2. Relevant equations

3. The attempt at a solution

We need to find the third term from $x' = \frac{x+vt}{\sqrt{1-v^{2}}} = (x+vt)(1+\frac{v^{2}}{2}+\cdots)=x+vt+\frac{xv^{2}}{2}+\cdots$, and

we need to find the second and third terms from $t' = \frac{t+vx}{\sqrt{1-v^{2}}} = (t+vx)(1+\frac{v^{2}}{2}+\cdots)=t+vx+\frac{tv^{2}}{2}+\cdots$.

Using $x'=x+vt$ and $t'=t+\delta t, \delta t = rx+st+p$,

we have $t'^{2}-x'^{2}=(t+rx+st+p)^{2}-(x+vt)^{2}$

$t^{2}-x^{2}=((s+1)t+rx+p)^{2}-(x+vt)^{2}$

$t^{2}-x^{2}=(s+1)^{2}t^{2}+2(s+1)(t)(rx+p)+(rx+p)^{2}-x^{2}-2xvt-(vt)^{2}$

$0=(s^{2}+2s-v^{2})t^{2}+r^{2}x^{2}+(2r(s+1)-2v)tx+2p(s+1)t+2rpx+p^{2}$

For the constant term, $p=0$, so the terms in $x$ and $t$.

For the term in $x^2$, we have $r=0$, so we get a non-zero term in $xt$.

Where have I made the mistake?

Last edited: Dec 31, 2015
2. Dec 31, 2015

### jambaugh

your variation of t should depend on v. $\delta t = v(ax+bt)$. Then be sure you are ignoring terms of order $O(v^2)$.

3. Dec 31, 2015

### spaghetti3451

Using $x'=x+vt$ and $t'=t+\delta t, \delta t = v(ax+bt)$,

we have $t'^{2}-x'^{2}=(t+v(ax+bt))^{2}-(x+vt)^{2}$

$t^{2}-x^{2}=t^{2}+(2av)xt+(2bv)t^{2}-x^{2}-(2v)xt$, from which we deduce that $a=1,b=0$.

Using $x'=x+vt +\delta x$ and $t'=t+vx, \delta x = v^{2}(ax+bt)$,

we have $t'^{2}-x'^{2}=(t+vx)^{2}-(x+vt+v^{2}(ax+bt))^{2}$

$t^{2}-x^{2}=t^{2}+(2v)xt+v^{2}x^{2}-(x+vt)^{2}-2(x)(v^{2}(ax+bt))$

$0=(2v)xt+v^{2}x^{2}-(2v)xt-v^{2}t^{2}-2ax^{2}v^{2}-2bv^{2}xt$, from which we deduce that $a=\frac{1}{2},b=0$.

Is my approach correct?

4. Dec 31, 2015

### jambaugh

First stage, yes.
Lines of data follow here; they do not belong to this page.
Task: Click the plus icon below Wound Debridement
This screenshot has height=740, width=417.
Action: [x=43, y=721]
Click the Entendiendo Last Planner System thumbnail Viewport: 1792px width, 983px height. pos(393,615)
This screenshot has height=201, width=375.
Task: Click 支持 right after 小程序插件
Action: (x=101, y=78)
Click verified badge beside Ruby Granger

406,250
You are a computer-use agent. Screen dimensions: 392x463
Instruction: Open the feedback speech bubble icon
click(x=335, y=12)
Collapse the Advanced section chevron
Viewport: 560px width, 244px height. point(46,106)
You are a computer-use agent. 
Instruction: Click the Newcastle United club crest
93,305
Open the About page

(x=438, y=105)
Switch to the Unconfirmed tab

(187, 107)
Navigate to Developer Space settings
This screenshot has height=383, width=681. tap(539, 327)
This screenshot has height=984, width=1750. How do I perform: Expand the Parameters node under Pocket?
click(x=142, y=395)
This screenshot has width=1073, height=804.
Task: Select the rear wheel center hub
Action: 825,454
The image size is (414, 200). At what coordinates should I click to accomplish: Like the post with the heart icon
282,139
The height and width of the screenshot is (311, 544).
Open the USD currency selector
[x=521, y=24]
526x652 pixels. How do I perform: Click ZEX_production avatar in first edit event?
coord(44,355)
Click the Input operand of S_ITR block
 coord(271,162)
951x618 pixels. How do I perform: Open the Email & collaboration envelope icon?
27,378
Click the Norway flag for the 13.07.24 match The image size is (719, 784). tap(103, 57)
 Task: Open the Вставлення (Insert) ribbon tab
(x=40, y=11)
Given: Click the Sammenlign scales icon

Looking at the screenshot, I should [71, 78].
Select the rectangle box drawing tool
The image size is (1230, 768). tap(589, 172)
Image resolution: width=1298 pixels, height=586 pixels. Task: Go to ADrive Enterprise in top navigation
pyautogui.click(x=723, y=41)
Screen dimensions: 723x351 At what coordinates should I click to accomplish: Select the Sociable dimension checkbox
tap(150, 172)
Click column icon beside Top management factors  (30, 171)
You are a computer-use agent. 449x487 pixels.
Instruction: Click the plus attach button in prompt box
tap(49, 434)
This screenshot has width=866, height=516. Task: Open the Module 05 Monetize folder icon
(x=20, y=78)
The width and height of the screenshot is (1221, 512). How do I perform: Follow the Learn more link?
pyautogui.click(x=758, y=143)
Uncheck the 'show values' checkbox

That's what I got. For the second order expansion, you didn't consider additional variation of t. I'd also suggest using new constants (not a and b again).
In fact it would be good practice to keep the same definitions of $\delta x$ and $\delta t$ but just extend to higher order in v.

First stage: $\delta x = vt + O(v^2)$ and $\delta t = v(ax+bt)+O(v^2)$ .
You solved and got a=1, b=0.

Second stage: $\delta x = vt + v^2(c x + d t+O(v^3), \delta t = vx + v^2 (ex + f t)+ O(v^3)$ substitute in, solve for terms and compare with power expansion as instructed.

This format is a suggestion for clarity. You might also use subscripted constants at this stage to keep the alphabet soup in hand. $c_1, c_2, c_3, c_4$ instead of c,d,e,f.

5. Dec 31, 2015

### spaghetti3451

Alright, I've reworked my solution:

$x'=x+\delta x, t'=t+\delta t$

1st order in $v$:

$\delta x =vt+\mathcal{O}(v^{2}), \delta t = v(a_{1}x+a_{2}t)+\mathcal{O}(v^{2})$

So, $t'^{2}-x'^{2}=(t+v(a_{1}x+a_{2}t))^{2}-(x+vt)^{2}$

Using $t'^{2}-x'^{2}=t^{2}-x^{2}$ and expanding the right hand side only to first order in $v$,

$t^{2}-x^{2}= t^{2}+2tv(a_{1}x+a_{2}t)-x^{2}-2xvt$

$0=(2va_{2})t^{2}+(2va_{1}-2v)xt$

Taking the $t^2$ term, $2va_{2}=0 \implies a_{2}=0$.

Taking the $xt$ term, $2va_{1}-2v=0 \implies a_{1}=1$.

2nd order in $v$:

$\delta x =vt+v^{2}(b_{1}x+b_{2}t)+\mathcal{O}(v^{3}), \delta t = vx++v^{2}(b_{3}x+b_{4}t)+\mathcal{O}(v^{3})$

So, $t'^{2}-x'^{2}=(t+vx++v^{2}(b_{3}x+b_{4}t))^{2}-(x+vt+v^{2}(b_{1}x+b_{2}t))^{2}$

Using $t'^{2}-x'^{2}=t^{2}-x^{2}$ and expanding the right hand side only to second order in $v$,

$t^{2}-x^{2}= (t+vx)^{2}+2(t+vx)(v^{2})(b_{3}x+b_{4}t)-(x+vt)^{2}-2(x+vt)v^{2}(b_{1}x+b_{2}t)$

$t^{2}-x^{2} = t^{2}+2tvx+v^{2}x^{2}+2tv^{2}b_{3}x+2tv^{2}b_{4}t-x^{2}-2xvt-v^{2}t^{2}-2xv^{2}b_{1}x-2xv^{2}b_{2}t$

$0=(v^{2}-2v^{2}b_{1})x^{2}+(2v^{2}b_{4}-v^{2})t^{2}+(2v^{2}b_{3}-2v^{2}b_{2})tx$

Taking the $t^2$ term, $v^{2}-2v^{2}b_{1}=0 \implies b_{1}=\frac{1}{2}$.

Taking the $x^2$ term, $2v^{2}b_{4}-v^{2}=0 \implies b_{4}=\frac{1}{2}$.

Taking the $xt$ term, $2v^{2}b_{3}-2v^{2}b_{2}=0 \implies b_{3}=b_{2}$.

Therefore, $b_{3}$ and $b_{2}$ remain undeteremined.

Are my solutions correct?

6. Jan 6, 2016

### jambaugh

I think b3 and b2 should be zero. One moment while I trace your work..., yep your expansion and term cancellation is correct. I suppose we must examine the third order terms to solve for these variables. So, with your b1 and b4 values determined expand further, ignoring terms of O(v^4) and higher. (This kinda makes sense, its to second order twice since we have 2 vars each perturbed to within 2nd order.)

 PS Isn't perturbation expansion fun!!!!